Collected data entries:
--- Begin ---

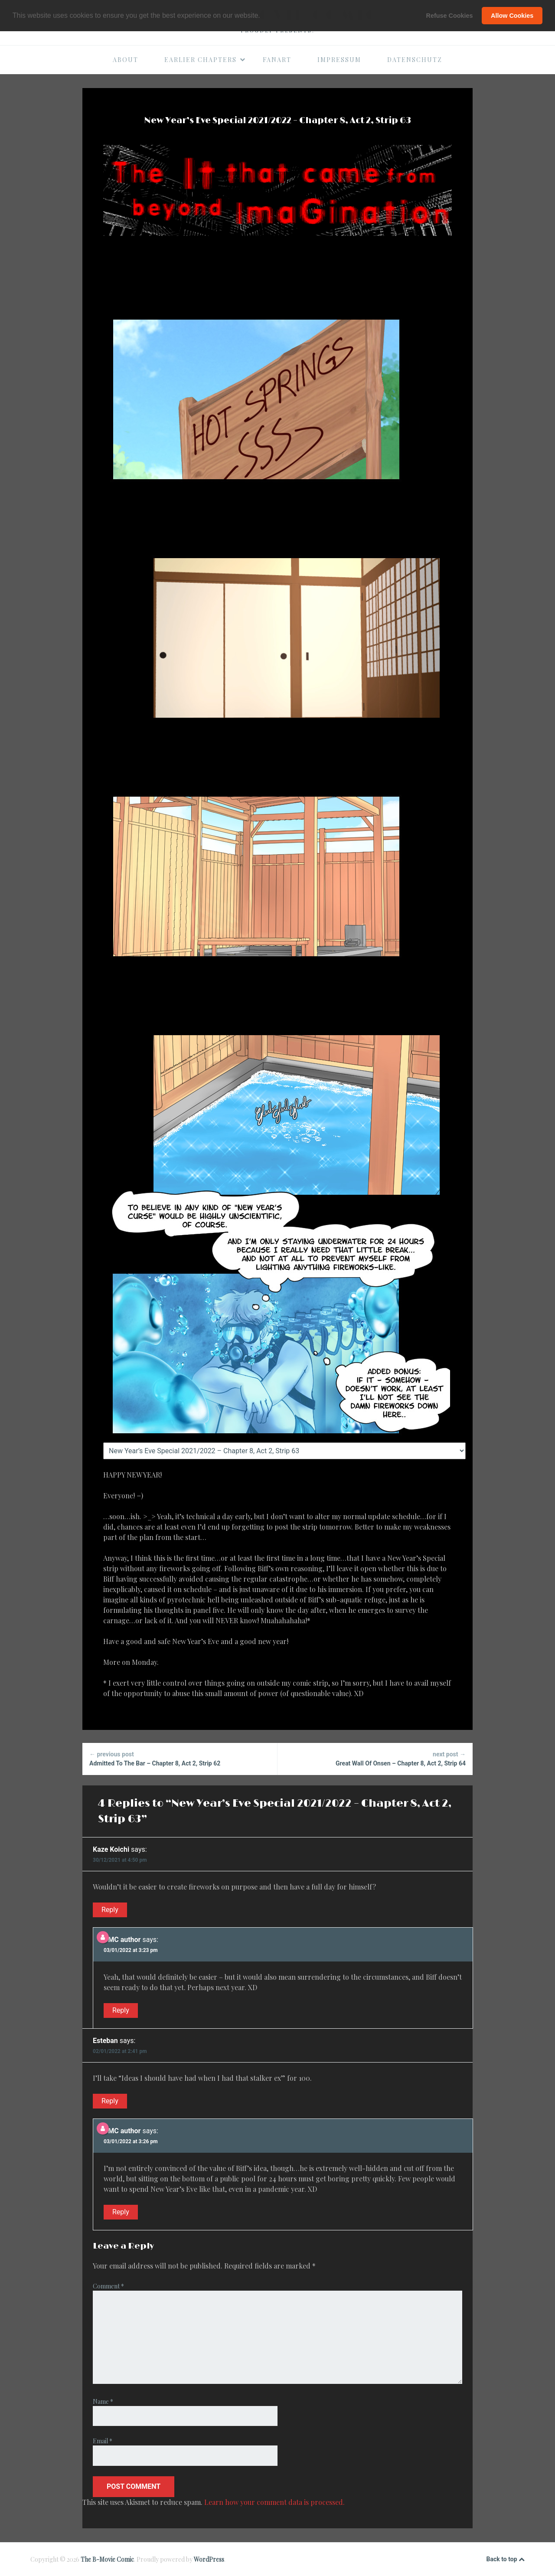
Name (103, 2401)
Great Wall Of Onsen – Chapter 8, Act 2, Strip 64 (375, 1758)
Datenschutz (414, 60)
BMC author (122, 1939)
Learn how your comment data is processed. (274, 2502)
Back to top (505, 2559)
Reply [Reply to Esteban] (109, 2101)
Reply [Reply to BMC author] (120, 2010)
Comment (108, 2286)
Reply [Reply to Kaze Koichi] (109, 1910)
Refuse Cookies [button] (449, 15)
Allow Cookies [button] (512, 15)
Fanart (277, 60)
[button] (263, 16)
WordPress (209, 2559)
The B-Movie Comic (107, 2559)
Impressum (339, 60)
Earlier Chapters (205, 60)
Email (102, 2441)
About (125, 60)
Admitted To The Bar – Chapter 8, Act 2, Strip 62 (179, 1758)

--- End ---

_GIVEN EXERCISE_
Please render the items above as a Markdown table with two columns, Row for the row number and Item for the line itself, skipping any blank lines. Leave the pictures out of the answer.

_TASK SOLUTION_
| Row | Item |
|---|---|
| 1 | Name (103, 2401) |
| 2 | Great Wall Of Onsen – Chapter 8, Act 2, Strip 64 (375, 1758) |
| 3 | Datenschutz (414, 60) |
| 4 | BMC author (122, 1939) |
| 5 | Learn how your comment data is processed. (274, 2502) |
| 6 | Back to top (505, 2559) |
| 7 | Reply [Reply to Esteban] (109, 2101) |
| 8 | Reply [Reply to BMC author] (120, 2010) |
| 9 | Comment (108, 2286) |
| 10 | Reply [Reply to Kaze Koichi] (109, 1910) |
| 11 | Refuse Cookies [button] (449, 15) |
| 12 | Allow Cookies [button] (512, 15) |
| 13 | Fanart (277, 60) |
| 14 | [button] (263, 16) |
| 15 | WordPress (209, 2559) |
| 16 | The B-Movie Comic (107, 2559) |
| 17 | Impressum (339, 60) |
| 18 | Earlier Chapters (205, 60) |
| 19 | Email (102, 2441) |
| 20 | About (125, 60) |
| 21 | Admitted To The Bar – Chapter 8, Act 2, Strip 62 (179, 1758) |